Rule 12(b)(6) of the Federal Rules of Civil Procedure provides that, in response to a pleading, a defense of "failure to state a claim upon which relief can be granted" may be raised by motion to dismiss. To survive a motion to dismiss, a civil plaintiff must allege facts that "'raise a right to relief above the speculative level.'" Victaulic Co. v. Tieman, 499 F.3d 227, 234 (3d Cir. 2007) (quoting Bell Atl. Corp. v. Twombly, 550 U.S. 544, 555 (2007)). A complaint must contain "sufficient factual matter, accepted as true, to 'state a claim to relief that is plausible on its face.'" Ashcroft v. Iqbal, 556 U.S. 662, 678 (2009) (quoting Twombly, 550 U.S. at 570). To satisfy the plausibility standard, a plaintiff's allegations must show that defendant's liability is more than "a sheer possibility." Id. "Where a complaint pleads facts that are 'merely consistent with' a defendant's liability, it 'stops short of the line between possibility and plausibility of entitlement to relief.'" Id. (quoting Twombly, 550 U.S. at 557).

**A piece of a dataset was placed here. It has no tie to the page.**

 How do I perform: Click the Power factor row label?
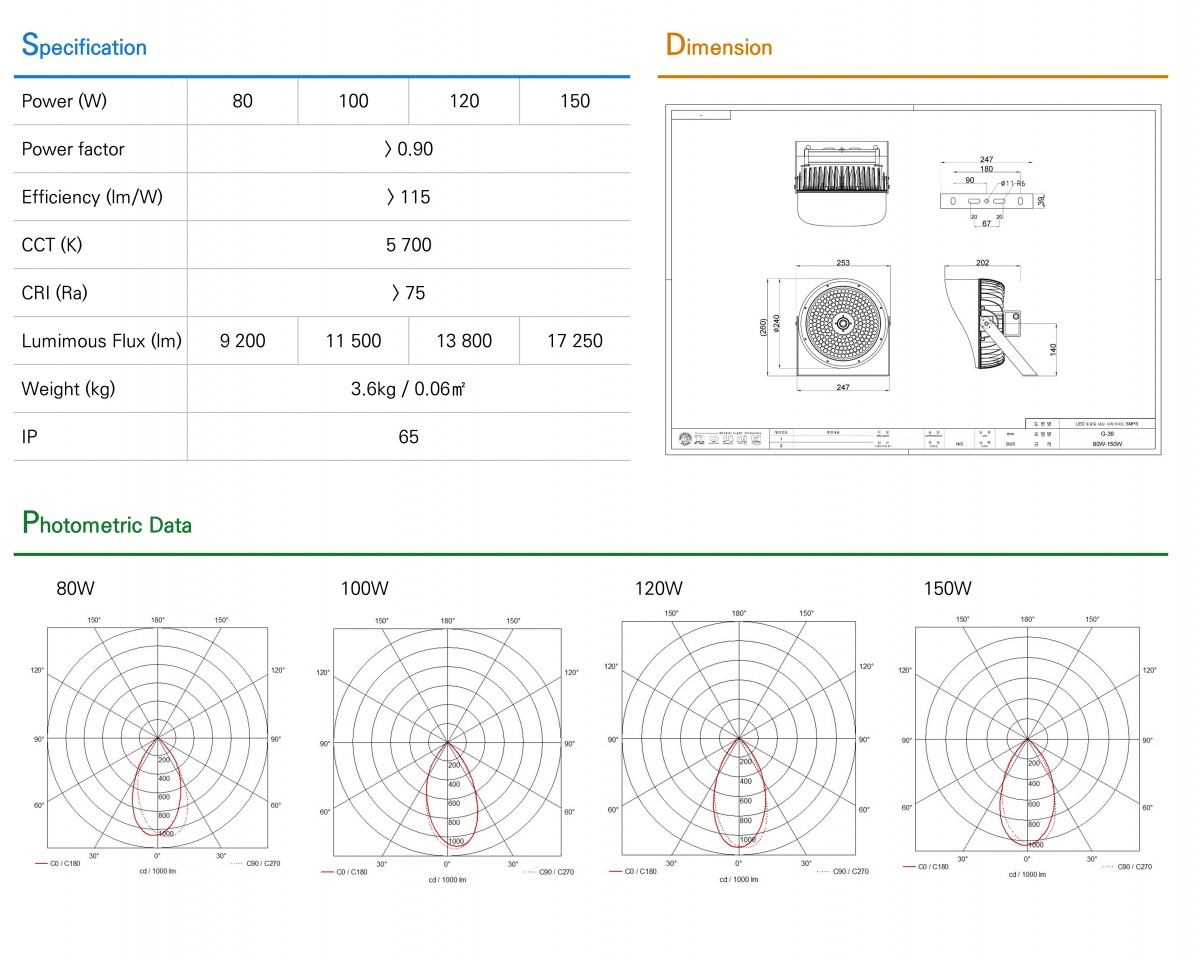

In Twombly, the Supreme Court used a "two-pronged approach," which it later formalized in Iqbal. Iqbal, 556 U.S. at 679; Fowler v. UPMC Shadyside, 578 F.3d 203, 210-11 (3d Cir. 2009). Under this approach, a district court first identifies those factual allegations that constitute nothing more than "legal conclusions" or "naked assertions." Twombly, 550 U.S. at 555, 557. Such allegations are "not entitled to the assumption of truth" and must be disregarded. Iqbal, 556 U.S. at 679. The court then assesses "the 'nub' of the plaintiff['s] complaint-the well-pleaded, nonconclusory factual allegation[s]"-to determine whether it states a plausible claim for relief. Id.
Defendant seeks dismissal of all of plaintiffs' claims. The Court begins by addressing the merits of plaintiffs' federal claims, then addresses the extent to which those claims may be time-barred. Finally, the Court proceeds to plaintiffs' state-law claims.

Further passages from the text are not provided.